The race is expected to be dominated again by the Congress Party, which heads the current coalition Government, and the Hindu nationalist Bharatiya Janata Party (BJP), which lost power in the last poll in 2004.
Congress, led by the Italian-born Sonia Gandhi, is presenting itself as the choice of the aam aadmi (“common man” in Hindi) and trying to exploit the popularity of Manmohan Singh, the Prime Minister.
At the same time, it is promoting Rahul, Mrs Gandhi’s 38-year-old son, as the new face of the party and a potential future prime minister — not least because Mr Singh is 76 and recovering from a second heart bypass.
The BJP, meanwhile, is trying to mobilise its core supporters by promising to build a Hindu temple on the site of a mosque in Ayodhya that was destroyed by Hindu mobs in 1992, sparking riots that killed 2,000 people. L.K.Advani, its 81-year-old candidate for prime minister, is trying to appeal to young voters by writing a blog, flooding the internet with advertisements and talking tough on Pakistan.
For all their efforts, however, both of the traditional heavyweights are expected widely to lose seats to smaller regional parties, inevitably leading to another fractious and unstable coalition government.
If that includes the communist parties, who withdrew their support from Congress last year, its economic policies could again be held hostage by their antireform, anti-globalisation agenda.
“It is clear that neither the BJP or the Congress will get anything like a majority on their own,” Pran Chopra, a veteran political analyst and former editor of The Statesman newspaper, said.
“There’ll have to be a period of negotiations and instability and uncertainty before any new government can emergeand it may not happen for some time.”
Kuldip Nayar, another political analyst, who served as India’s High Commissioner to Britain, said he expected any new coalition to collapse, forcing midterm elections within two years.
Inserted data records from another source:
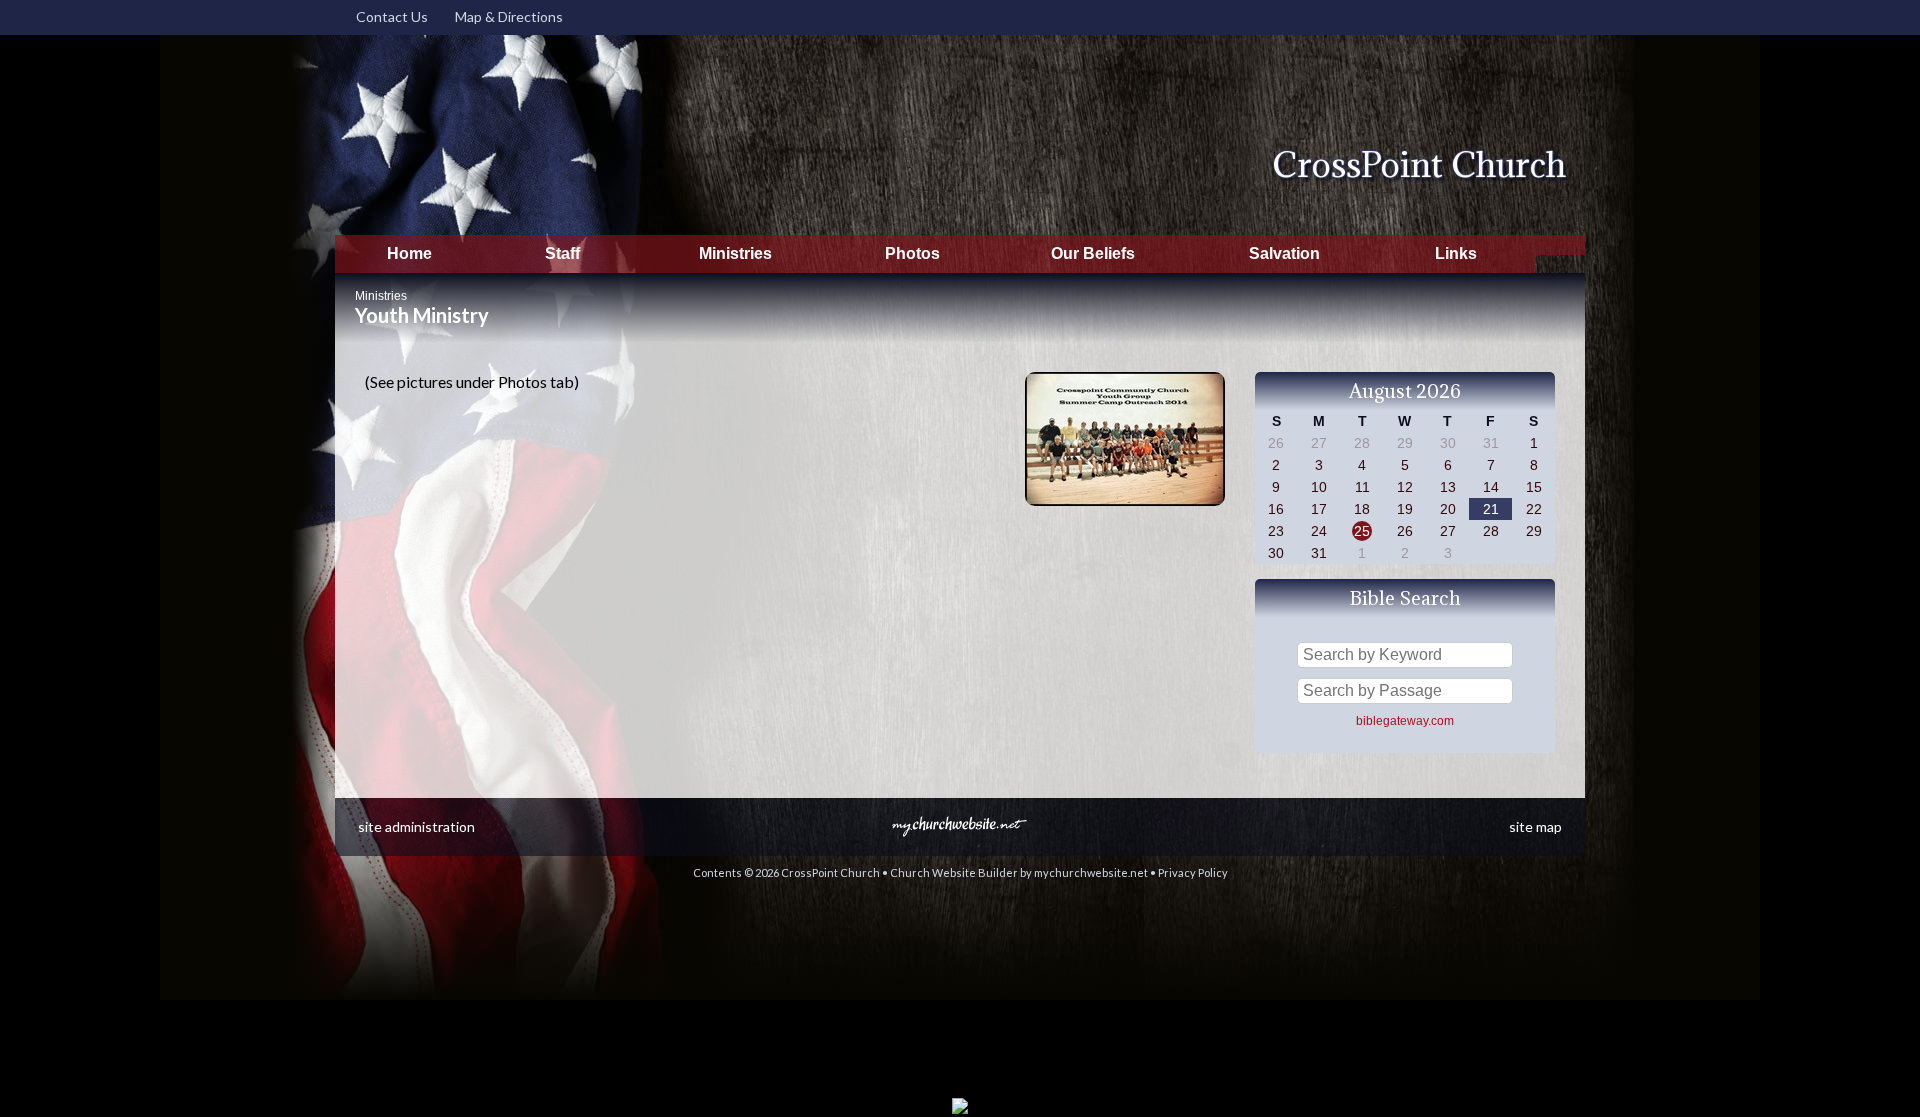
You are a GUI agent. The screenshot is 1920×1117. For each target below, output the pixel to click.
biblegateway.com (1405, 721)
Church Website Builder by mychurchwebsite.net (1019, 872)
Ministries (381, 296)
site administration (416, 826)
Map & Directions (506, 16)
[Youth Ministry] (1125, 509)
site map (1535, 826)
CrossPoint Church (1419, 164)
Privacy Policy (1193, 872)
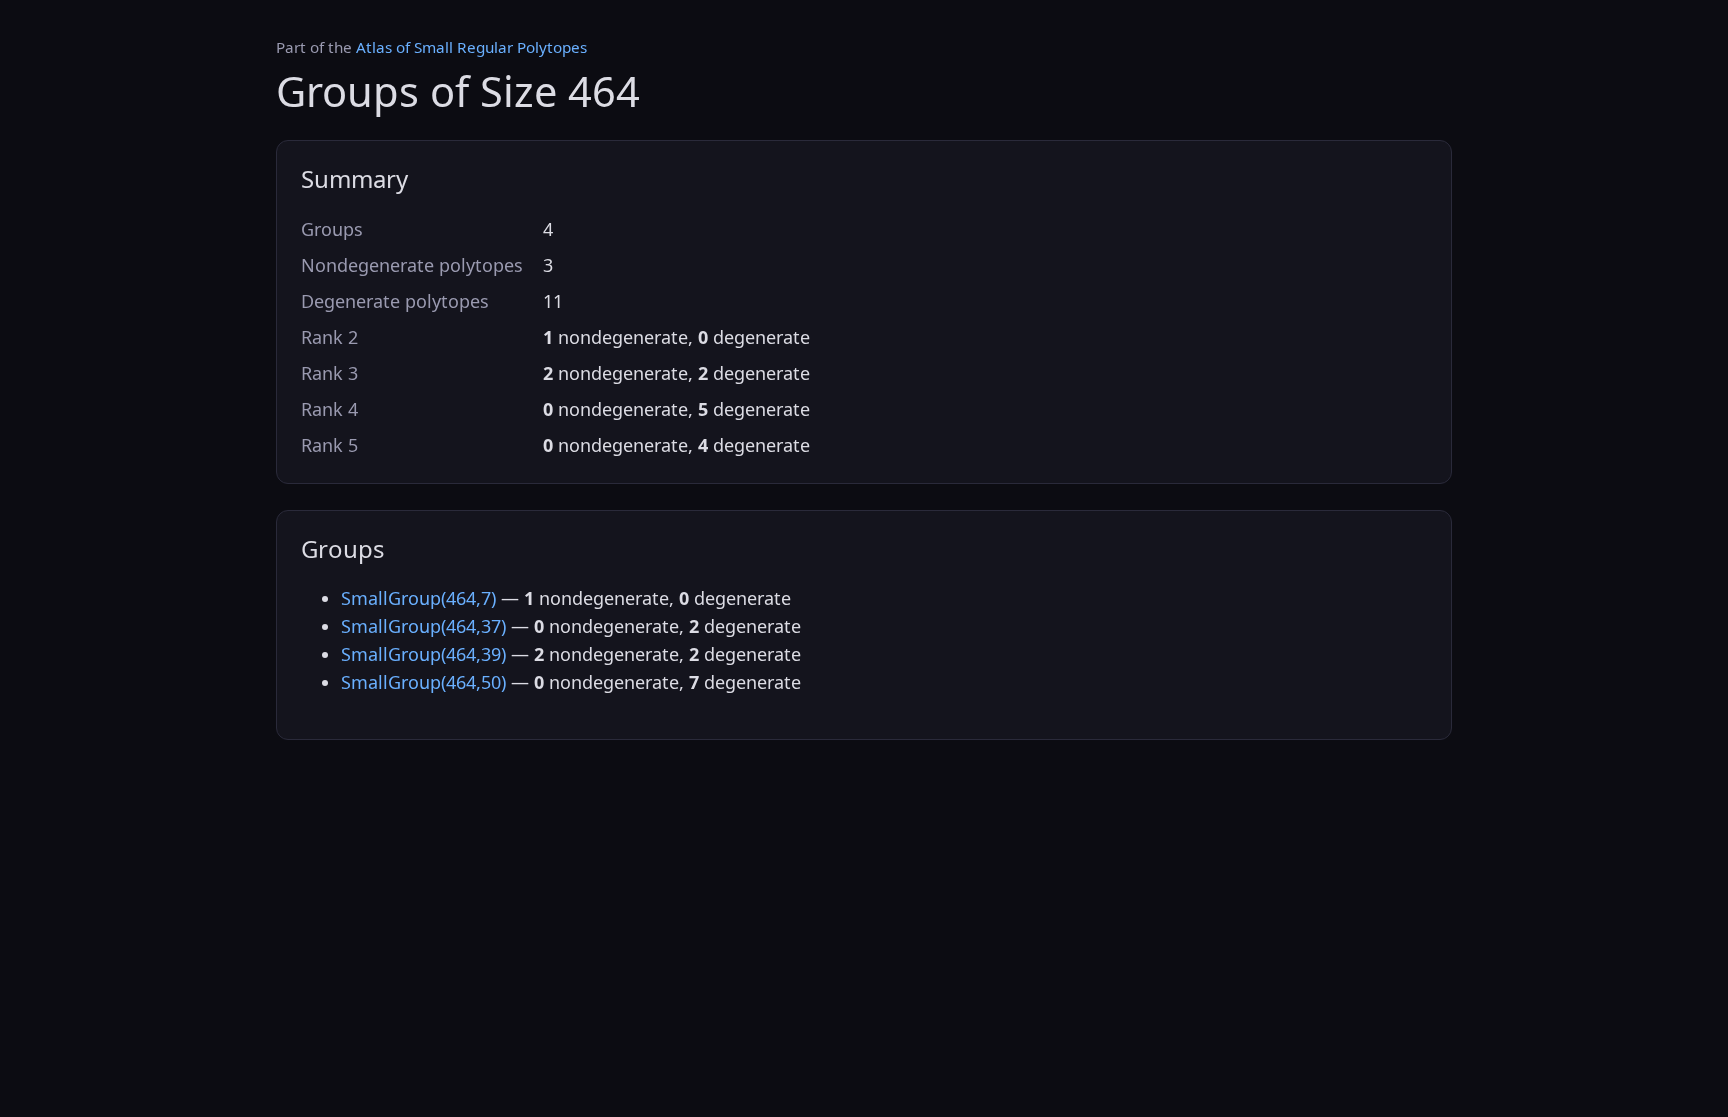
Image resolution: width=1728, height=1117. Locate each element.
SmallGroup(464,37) (423, 626)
While some celebrate the demise of the two big parties, others say the fragmentation of politics is making the country increasingly ungovernable.
Somnath Chatterjee, the outgoing Speaker of Parliament, gave an unusually downbeat assessment of Indian democracy in a speech at Delhi University.
“Communalisation and criminalisation of politics has greatly vitiated our political system,” he said, citing the “malaise of corruption and the influence of money and muscle power along with the use of religion in our electoral process”.
“Degeneration of the electoral system as a result of illegal and immoral practices used in many places for winning elections has been … contributing to the growing political apathy among the people,” he said.
He pointed out that the outgoing Parliament had only 332 sittings, compared with the previous one’s 356, and had wasted a total of 423 hours — 24 per cent of its time — on “disruptions and adjournments due to disorderly scenes”.
“If urgent corrective measures are not taken proactively by all concerned, it will create serious problems for the future of our democracy,” he said. “One should recognise that democracy is not all about periodic elections and political rights alone.”